= Leptotene stage =

Cell cycle phase in meiosis I

The leptotene stage, also known as leptonema, is the first of five substages of prophase I during meiosis, the specialized cell division that reduces the chromosome number by half to produce haploid gametes in sexually reproducing organisms.

== Terminology ==
The term "leptonema" derives from Greek words meaning "thin threads". A cell destined to become a gamete enters the leptotene stage after its chromosomes are duplicated during interphase.

== Chromosome condensation ==
During the leptotene stage, the duplicated chromosomes - each consisting of two sister chromatids - condense from diffuse chromatin into long, thin strands that are more visible within the nucleoplasm (nucleus contents). The chromosomes become visible as thin threadlike structures known as leptonema under a light microscope.

Each chromosome consists of two identical sister chromatids held together by cohesin proteins along the entire length, connected at the centromere region. As the chromosomes condense, the nuclear envelope starts to fragment, and the nucleolus disperses as the cell prepares for division.

== Chromosome attachment and bouquet formation ==
During this stage, the chromosomes attach themselves by their ends (telomeres) to the inner membrane of the nuclear envelope. At the transition to the zygotene stage, the telomeres usually aggregate at a sector of the nuclear envelope, thereby forming a "meiotic bouquet" arrangement.

== Synapsis initiation ==
A key event is the initiation of synapsis between homologous chromosomes, which carry the same genetic information but may have different allelic variations. The homologous chromosomes begin pairing and association along their lengths, facilitated by lateral (axial) elements of the synaptonemal complex protein structure that forms between the homologs.

The synaptonemal complex consists of two lateral elements associated with each homolog, and a central region where they are held together. As synapsis begins, the chromosomes adopt a more extended configuration to expose the DNA for pairing.

== Genetic recombination ==
The leptotene stage also sees the initiation of genetic recombination between homologs. This involves programmed DNA double-strand breaks and their repair to generate crossovers between non-sister chromatids of homologous pairs.

Proteins like SPO11 generate the breaks, while strand exchange proteins like RAD51 and DMC1 facilitate repair and exchange of genetic material.
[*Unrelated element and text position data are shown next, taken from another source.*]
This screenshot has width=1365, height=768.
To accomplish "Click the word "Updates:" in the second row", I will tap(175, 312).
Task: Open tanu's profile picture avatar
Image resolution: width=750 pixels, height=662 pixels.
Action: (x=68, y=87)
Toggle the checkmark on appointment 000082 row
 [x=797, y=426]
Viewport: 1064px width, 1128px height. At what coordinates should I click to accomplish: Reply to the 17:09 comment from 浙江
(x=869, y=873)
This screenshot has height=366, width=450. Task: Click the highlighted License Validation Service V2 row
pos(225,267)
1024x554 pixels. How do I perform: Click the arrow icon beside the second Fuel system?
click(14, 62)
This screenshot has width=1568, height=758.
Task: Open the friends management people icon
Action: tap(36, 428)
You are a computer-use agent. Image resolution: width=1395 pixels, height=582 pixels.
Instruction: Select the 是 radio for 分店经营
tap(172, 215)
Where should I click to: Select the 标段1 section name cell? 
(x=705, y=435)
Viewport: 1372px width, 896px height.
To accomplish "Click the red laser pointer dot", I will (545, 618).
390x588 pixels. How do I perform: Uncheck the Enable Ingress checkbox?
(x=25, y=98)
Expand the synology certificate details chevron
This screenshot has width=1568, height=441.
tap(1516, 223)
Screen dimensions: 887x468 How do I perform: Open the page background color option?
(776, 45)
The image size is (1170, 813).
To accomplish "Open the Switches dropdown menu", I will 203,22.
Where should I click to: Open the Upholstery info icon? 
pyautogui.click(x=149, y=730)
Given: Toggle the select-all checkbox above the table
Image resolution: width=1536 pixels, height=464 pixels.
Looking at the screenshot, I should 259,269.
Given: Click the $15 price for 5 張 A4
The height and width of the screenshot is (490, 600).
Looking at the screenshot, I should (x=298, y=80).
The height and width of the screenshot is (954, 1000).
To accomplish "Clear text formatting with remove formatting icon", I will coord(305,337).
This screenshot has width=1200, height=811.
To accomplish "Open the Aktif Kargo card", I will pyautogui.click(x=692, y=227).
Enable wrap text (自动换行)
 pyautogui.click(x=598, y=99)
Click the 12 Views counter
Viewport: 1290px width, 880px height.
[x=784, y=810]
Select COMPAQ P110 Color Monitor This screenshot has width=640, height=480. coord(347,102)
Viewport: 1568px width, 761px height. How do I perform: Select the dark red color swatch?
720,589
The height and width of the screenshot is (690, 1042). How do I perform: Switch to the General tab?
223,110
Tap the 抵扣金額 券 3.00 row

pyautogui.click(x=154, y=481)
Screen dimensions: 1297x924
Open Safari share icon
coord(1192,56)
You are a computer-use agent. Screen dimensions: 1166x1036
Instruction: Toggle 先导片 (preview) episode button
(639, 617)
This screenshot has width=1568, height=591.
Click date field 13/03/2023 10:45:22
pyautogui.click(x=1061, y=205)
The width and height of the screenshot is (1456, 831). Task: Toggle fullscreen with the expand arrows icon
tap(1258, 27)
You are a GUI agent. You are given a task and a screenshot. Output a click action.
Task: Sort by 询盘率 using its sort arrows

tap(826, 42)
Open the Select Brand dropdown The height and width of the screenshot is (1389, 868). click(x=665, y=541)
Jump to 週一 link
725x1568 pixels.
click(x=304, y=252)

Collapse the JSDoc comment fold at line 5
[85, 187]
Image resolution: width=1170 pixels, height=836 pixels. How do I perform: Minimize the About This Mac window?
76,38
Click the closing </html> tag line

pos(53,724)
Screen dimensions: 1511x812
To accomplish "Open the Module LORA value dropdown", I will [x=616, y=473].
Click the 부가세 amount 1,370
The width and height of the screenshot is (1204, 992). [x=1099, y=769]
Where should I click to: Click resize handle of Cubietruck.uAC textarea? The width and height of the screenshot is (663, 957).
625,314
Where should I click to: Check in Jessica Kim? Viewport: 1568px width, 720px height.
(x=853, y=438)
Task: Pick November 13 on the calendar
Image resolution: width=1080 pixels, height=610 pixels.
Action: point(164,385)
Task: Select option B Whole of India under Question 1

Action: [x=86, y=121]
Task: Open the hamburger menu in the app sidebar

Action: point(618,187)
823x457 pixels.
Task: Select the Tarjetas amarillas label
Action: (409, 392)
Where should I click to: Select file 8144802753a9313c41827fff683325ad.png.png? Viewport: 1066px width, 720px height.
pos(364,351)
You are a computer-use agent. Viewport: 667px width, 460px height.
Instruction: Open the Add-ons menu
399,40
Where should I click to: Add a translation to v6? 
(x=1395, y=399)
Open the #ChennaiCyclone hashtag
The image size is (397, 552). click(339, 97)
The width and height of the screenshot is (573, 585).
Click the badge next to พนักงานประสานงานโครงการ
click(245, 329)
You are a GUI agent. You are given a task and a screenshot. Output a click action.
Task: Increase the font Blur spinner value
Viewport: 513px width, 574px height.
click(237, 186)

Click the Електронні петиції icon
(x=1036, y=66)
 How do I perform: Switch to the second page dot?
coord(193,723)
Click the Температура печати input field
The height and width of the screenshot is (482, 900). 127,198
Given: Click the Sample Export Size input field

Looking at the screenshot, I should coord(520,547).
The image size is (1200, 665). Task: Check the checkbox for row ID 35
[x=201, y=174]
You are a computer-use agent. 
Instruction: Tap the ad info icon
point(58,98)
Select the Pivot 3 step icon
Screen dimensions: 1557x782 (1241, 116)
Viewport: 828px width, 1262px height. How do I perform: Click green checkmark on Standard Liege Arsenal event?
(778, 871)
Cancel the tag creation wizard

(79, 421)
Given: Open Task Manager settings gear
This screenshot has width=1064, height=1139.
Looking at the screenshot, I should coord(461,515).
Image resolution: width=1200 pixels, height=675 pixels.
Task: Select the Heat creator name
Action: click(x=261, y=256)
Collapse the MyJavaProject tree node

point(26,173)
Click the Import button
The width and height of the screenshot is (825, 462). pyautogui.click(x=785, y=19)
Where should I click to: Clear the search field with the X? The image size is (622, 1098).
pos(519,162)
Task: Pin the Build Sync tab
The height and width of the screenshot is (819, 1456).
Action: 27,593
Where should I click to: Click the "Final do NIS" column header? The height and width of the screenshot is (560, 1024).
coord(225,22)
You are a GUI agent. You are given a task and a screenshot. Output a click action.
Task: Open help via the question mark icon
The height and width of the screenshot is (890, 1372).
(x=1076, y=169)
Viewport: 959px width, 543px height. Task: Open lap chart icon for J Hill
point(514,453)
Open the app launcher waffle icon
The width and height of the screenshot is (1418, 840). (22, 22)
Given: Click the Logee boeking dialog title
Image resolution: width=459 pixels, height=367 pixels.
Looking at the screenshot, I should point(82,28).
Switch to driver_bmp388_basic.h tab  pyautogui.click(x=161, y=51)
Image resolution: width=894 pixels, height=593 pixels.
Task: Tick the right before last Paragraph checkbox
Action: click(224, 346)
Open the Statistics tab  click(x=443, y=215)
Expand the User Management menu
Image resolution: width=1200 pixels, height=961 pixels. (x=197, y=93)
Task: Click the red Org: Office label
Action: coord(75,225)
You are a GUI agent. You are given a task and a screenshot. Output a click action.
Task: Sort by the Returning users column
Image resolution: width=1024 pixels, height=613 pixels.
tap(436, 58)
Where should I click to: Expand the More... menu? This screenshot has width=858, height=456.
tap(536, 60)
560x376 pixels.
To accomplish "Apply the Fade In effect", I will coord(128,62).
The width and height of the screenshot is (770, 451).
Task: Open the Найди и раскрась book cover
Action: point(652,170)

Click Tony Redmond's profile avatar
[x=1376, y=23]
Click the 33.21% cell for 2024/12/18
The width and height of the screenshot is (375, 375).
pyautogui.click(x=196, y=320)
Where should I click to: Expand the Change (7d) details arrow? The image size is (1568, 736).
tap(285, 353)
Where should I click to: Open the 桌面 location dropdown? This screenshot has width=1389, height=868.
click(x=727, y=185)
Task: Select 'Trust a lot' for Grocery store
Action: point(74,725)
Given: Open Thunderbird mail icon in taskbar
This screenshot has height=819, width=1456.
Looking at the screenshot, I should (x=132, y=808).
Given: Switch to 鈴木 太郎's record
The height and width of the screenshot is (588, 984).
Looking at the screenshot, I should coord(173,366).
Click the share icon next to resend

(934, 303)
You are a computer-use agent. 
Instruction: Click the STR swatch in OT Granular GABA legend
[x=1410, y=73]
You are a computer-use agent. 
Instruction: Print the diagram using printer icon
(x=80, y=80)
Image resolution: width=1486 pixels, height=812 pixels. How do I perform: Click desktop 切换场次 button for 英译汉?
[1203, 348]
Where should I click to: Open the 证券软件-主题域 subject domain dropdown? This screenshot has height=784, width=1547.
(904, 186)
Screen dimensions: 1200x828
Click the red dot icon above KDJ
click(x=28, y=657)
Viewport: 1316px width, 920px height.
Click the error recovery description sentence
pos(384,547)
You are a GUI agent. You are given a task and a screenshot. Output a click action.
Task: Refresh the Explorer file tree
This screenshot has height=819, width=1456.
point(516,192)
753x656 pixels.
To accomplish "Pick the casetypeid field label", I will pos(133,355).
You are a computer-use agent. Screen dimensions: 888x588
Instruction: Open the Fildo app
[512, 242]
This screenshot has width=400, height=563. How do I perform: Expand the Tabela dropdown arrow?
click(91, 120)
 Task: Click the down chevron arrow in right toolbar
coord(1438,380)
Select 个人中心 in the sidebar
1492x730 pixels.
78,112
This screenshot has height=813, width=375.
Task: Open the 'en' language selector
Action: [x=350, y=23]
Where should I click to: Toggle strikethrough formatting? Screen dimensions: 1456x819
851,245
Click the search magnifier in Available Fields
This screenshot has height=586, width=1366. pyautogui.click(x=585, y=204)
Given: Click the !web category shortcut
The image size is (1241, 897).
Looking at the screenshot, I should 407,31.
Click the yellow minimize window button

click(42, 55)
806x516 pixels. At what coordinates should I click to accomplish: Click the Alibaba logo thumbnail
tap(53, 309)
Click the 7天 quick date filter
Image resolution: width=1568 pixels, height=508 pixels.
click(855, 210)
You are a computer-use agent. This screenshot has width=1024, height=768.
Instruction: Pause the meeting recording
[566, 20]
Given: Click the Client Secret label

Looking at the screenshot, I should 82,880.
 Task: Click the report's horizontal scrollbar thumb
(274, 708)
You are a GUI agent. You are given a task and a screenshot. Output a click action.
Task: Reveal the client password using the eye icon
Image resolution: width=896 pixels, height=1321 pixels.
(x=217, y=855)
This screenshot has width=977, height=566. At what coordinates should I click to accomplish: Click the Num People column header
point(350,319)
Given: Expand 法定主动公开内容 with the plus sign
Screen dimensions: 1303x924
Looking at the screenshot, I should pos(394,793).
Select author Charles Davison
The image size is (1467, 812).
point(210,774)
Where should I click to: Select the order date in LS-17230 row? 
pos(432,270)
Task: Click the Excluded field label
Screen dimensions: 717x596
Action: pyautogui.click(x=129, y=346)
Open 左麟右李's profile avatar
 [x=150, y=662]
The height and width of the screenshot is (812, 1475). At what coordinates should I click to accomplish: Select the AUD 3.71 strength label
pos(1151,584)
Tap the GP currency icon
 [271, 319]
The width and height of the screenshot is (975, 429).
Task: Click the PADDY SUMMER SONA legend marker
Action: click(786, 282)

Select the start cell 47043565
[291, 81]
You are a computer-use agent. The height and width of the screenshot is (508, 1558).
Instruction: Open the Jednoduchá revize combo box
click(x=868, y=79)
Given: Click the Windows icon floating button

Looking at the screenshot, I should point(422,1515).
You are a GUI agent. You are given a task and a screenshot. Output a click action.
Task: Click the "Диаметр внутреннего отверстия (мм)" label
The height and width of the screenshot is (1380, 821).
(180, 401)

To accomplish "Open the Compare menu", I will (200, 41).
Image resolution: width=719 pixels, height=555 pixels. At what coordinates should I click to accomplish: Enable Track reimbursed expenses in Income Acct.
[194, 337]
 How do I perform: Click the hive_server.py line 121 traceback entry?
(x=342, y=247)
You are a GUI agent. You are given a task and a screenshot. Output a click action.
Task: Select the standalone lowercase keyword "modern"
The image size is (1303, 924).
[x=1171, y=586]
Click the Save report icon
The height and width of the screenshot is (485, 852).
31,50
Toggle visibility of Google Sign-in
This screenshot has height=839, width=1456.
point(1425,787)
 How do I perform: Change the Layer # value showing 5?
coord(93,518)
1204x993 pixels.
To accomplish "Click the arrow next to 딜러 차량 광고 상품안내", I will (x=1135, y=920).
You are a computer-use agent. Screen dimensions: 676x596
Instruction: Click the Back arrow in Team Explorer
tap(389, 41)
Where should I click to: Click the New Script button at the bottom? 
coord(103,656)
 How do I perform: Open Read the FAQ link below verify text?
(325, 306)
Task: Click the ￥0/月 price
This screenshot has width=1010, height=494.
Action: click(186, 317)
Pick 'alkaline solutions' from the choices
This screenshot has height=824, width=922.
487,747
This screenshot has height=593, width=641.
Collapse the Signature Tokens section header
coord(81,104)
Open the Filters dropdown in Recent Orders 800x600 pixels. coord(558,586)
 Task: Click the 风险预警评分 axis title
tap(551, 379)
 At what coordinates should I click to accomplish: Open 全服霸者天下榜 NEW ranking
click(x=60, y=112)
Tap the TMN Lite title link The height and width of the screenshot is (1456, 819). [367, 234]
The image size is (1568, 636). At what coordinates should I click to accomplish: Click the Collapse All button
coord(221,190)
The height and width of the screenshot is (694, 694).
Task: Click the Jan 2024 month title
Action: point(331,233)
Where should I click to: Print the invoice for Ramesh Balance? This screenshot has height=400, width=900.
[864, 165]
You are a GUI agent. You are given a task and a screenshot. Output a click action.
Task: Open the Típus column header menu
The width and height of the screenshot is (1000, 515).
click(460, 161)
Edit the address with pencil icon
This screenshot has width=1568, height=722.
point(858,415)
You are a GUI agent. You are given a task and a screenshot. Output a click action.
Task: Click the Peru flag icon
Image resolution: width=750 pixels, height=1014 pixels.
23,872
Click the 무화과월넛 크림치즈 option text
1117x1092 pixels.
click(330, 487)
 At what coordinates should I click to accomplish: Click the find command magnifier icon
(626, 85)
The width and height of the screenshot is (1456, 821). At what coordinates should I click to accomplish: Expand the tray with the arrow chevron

Recombination continues through zygotene as synapsis completes, generating new genetic diversity.

== DNA damage response ==
Studies in male mouse meiosis have shown that after DNA damaging treatments like gamma irradiation, two types of repair responses occur depending on the meiotic stage:

- From leptotene to early pachytene, exogenous DNA damage triggers widespread presence of the repair protein gammaH2AX in the nucleus, associated with homologous recombination repair mediated by DMC1 and RAD51.
- From mid-pachytene to diplotene, the predominant repair pathway shifts to non-homologous end joining.

== Transition ==
Leptotene is followed by the zygotene stage, where synapsis between homologous chromosomes progresses further and the chromosomes continue condensing.